Joseph se desperezó en su asiento. Mientras chupeteaba un caramelo tras otro, por delante de él continuaban desfilando camareros de vuelta a casa y turistas cargados de bolsas y monos de peluche con la Union Jack cosida al culo. Después de una hora y de veinte motos amigas, se levantó y se dirigió hacia la frontera. Colocó el pasaporte sobre el cristal del lector inteligente. Los tornos españoles le cedieron el paso y salió de la caseta. En la aduana, nada que declarar. Fue al entrar en la barraca gibraltareña cuando dos policías lo agarraron con delicadeza por debajo de las axilas. Echó un vistazo alrededor y no vio a su hombre de camisa blanca por ninguna parte.

—¿Qué pasa, chicos? —preguntó en su inglés gibraltareño.

Ninguno de los dos respondió mientras lo escoltaban a una de las salas de interrogatorios construidas con paneles de conglomerado. Stuart lo esperaba sentado en la mesa, atusándose el bigotillo, siempre de traje y con la corbata atravesada por un alfiler, indiferente al detalle de que su elegancia introducía una nota desafinada en aquel cubículo prefabricado. El policía fijó los ojos en aquel hombre que cualquiera habría tomado por un pescador. Joseph podía parecer uno más de los habitantes de La Línea, pero algo fallaba en el camuflaje: la piel demasiado pecosa, o quizá la ausencia del aire tranquilo y satisfecho que los de sangre británica seguían atribuyendo a la gente de la zona. Stuart estudió a Joseph de abajo arriba, con una parsimonia que sabía que sólo podía interpretarse como una demostración de poder. Primero inspeccionó el calzado y la ropa, tan cargada de arena y arrugas que no se podía descartar que esa noche su dueño hubiera dormido entre las dunas. Luego los brazos, donde nacían las dos ramas de tatuajes que trepaban hasta el torso: dos sombras verdosas que a su paso amalgamaban torpes rosas espinadas, puñales mellados y un nombre de mujer que ya casi no alcanzaba a leerse. A continuación se detuvo a admirar el esfuerzo que hacían aquellos grandes hombros por seguir conteniendo un cuerpo que se preveía desbordado por la cintura. Y al final del recorrido aún se tomó un tiempo para observar el cambio más dramático en la figura de Joseph desde el día en que se habían conocido, una década atrás. En ese tiempo, una línea horizontal había ido escarbando su frente hasta partirla en dos: arriba quedaba el cabello, más escaso a cada segundo; abajo, los ojos de un gris de concha deslustrada. Stuart se detuvo en la expresión atribulada que nacía de aquella frente plegada sobre sí misma, y creyó haber dado con el fallo en el disfraz de Joseph: estaba ante la mirada de un hombre demasiado colérico, entregado a un esfuerzo constante por no perder el control de su temperamento. Esa mirada no era de allí, como no podía ser de ninguna parte. Era la de alguien que había regresado del fondo del mar y no estaba contento de haberlo hecho.

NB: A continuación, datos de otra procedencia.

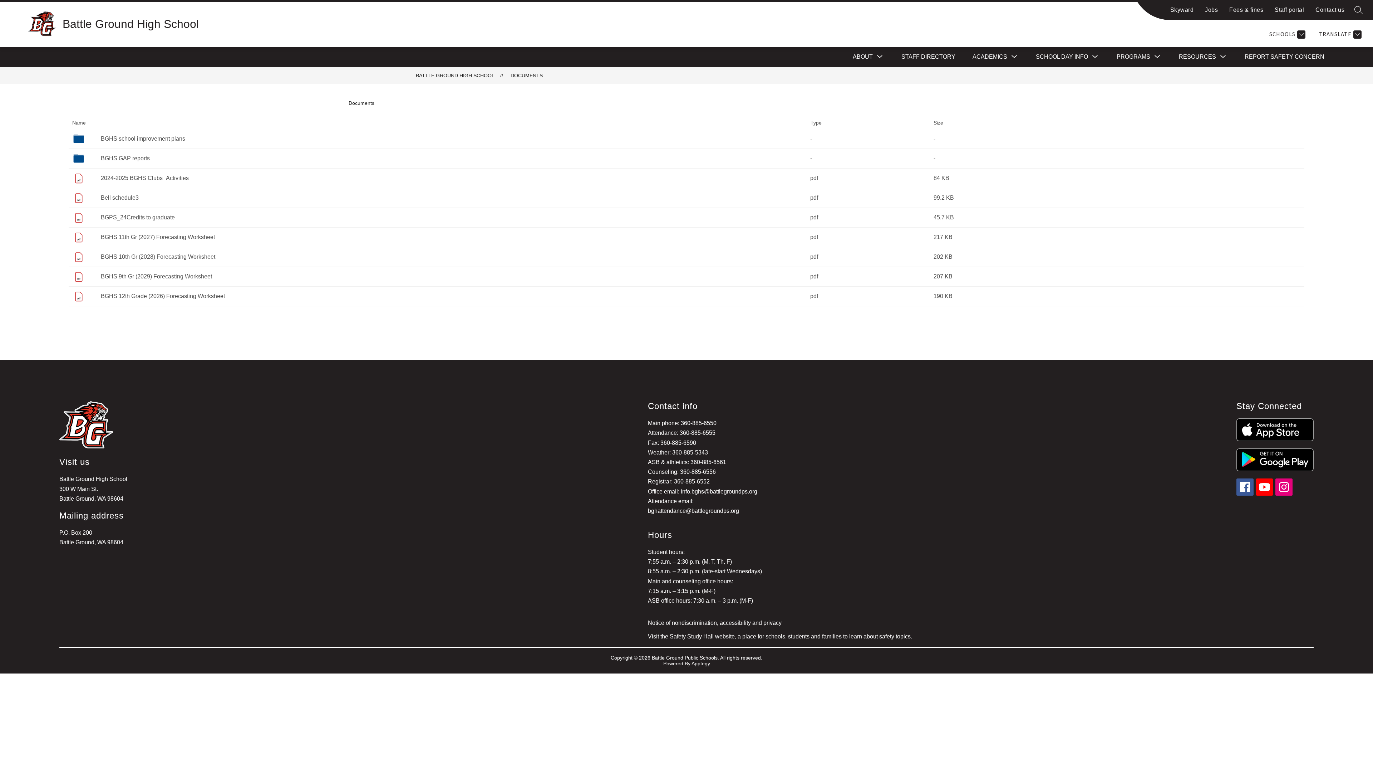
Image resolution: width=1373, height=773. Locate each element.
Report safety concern (1284, 57)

—Dejadlo. Thank you, guys —despidió Stuart a los agentes.

Los uniformados cerraron la puerta al salir y Joseph se sentó en la silla de tijera que quedaba libre.

Desde la altura de su mesa, Stuart le sonrió mientras golpeteaba rítmicamente el tablero con su zapato de suela de cuero.

—¿Qué problema hay? Estoy limpio —respondió Joseph a una sonrisa que tenía poco de simpática.

—Don’t mess with me, anda. Twenty scooters, man. Diez cartones en cada una. Te has caído con todo el equipo. He hecho ya hasta el informe. —Stuart señaló un papel que descansaba junto a su mano—. Llevamos meses con esto, Joseph. No te hemos querido detener hasta ahora porque, a pesar de todo, no dejas de ser un ex compañero; pero ya te estás pasando con el vacile. Si trapicheas en La Línea es cosa de ellos, pero sacar el tabaco delante de nuestra puta cara, sobornando a los agentes, pues no es plan, picha.

Podían ser viejos compañeros, pero a Stuart nunca le había gustado Joseph, y el desagrado siempre había sido mutuo. Gibraltar era demasiado pequeño para perder de vista a alguien, pero durante los años que coincidieron en la policía habían tomado todas las precauciones para cruzarse sólo lo imprescindible. Sin embargo, desde que Joseph se había despedido, Stuart parecía encantado de encontrarse con él y recordarle en cada ocasión lo mismo:

—Joseph, nos la jugaste, y eso no ayuda a que tengamos ganas de echarte un cable. Sabes que no soy el único que se daría un gustazo metiéndote unos diítas en el calabozo.

Joseph le ofreció los dos puños, sugiriéndole que lo esposase.

—Detenme, pero no tengo por qué tragarme tus pamplinas.

Stuart se levantó de un salto con una agilidad exagerada y abrió la puerta.

—Sería lo suyo, pero has tenido suerte de que te pillaran precisamente hoy, que te buscábamos para otra cosa. Vamos.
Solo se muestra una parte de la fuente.